Chambers says that often when people see a list of careers that they can pursue, their stress level goes way down. “They can put words to what they want to do. Seeing a list makes it real,” she says. She advises other Ph.D. students to start this process early, so they don’t end up scrambling at the last moment. “Don’t clap your hands over your ears,” she says. (Science Careers’ myIDP, by the way, is a great way to explore the career landscape and settle in on a couple of concrete alternatives.)
Rachel says that getting an early start on exploring career options is a good idea for another reason, too: It can shape the work you do during your Ph.D. and the training you pursue. “A lot of professors just want to produce these publishing powerhouses, and they assume that all of their students are going to stay in research, but that’s not realistic,” she says. Instead, she advises fellow Ph.D. students to take the initiative and arrange training for the careers they’re interested in pursuing.
Focusing on practical matters like networking, revising resumes, and gaining experience outside the lab can have significant benefits. Knowing that you have a plan, Chambers says, often helps to reduce anxiety because now you have a list of tasks to work on instead of just flailing.
Manage the stress
To cope with the worries of finding a career path, neuroscience Ph.D. candidate Sam Israel recommends sticking to the basics: adequate sleep, relationships, hobbies, and a life outside the lab. Polk helps her clients focus on who they are as people rather than just what work they do. Focusing on their nonacademic selves also helps cope with the grief and sense of loss scientists might feel about abandoning plans they may have held for more than a decade. It’s a real loss, Polk says. It’s appropriate to be sad and to have mixed feelings about moving on.
“Leaving the academy is a very intense experience—to realize that you have to or that you want to, and to figure out how, and to actually do it. It’s a big journey,” Chambers adds.

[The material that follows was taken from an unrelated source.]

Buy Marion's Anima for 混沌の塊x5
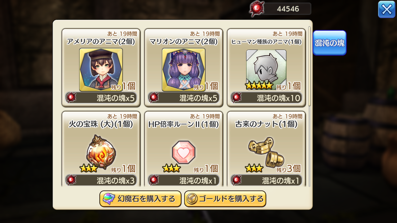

Rachel is still working to find a light at the end of the tunnel. She is currently focusing on her love of teaching, working with students informally when she’s in the field and teaching classes at the university when she’s not. Today, that’s her prime motivation for finishing her Ph.D. Talking to peers who are struggling with similar feelings has also been helpful. “It’s hard,” she says. “It’s not that you can’t do it; it’s just hard.”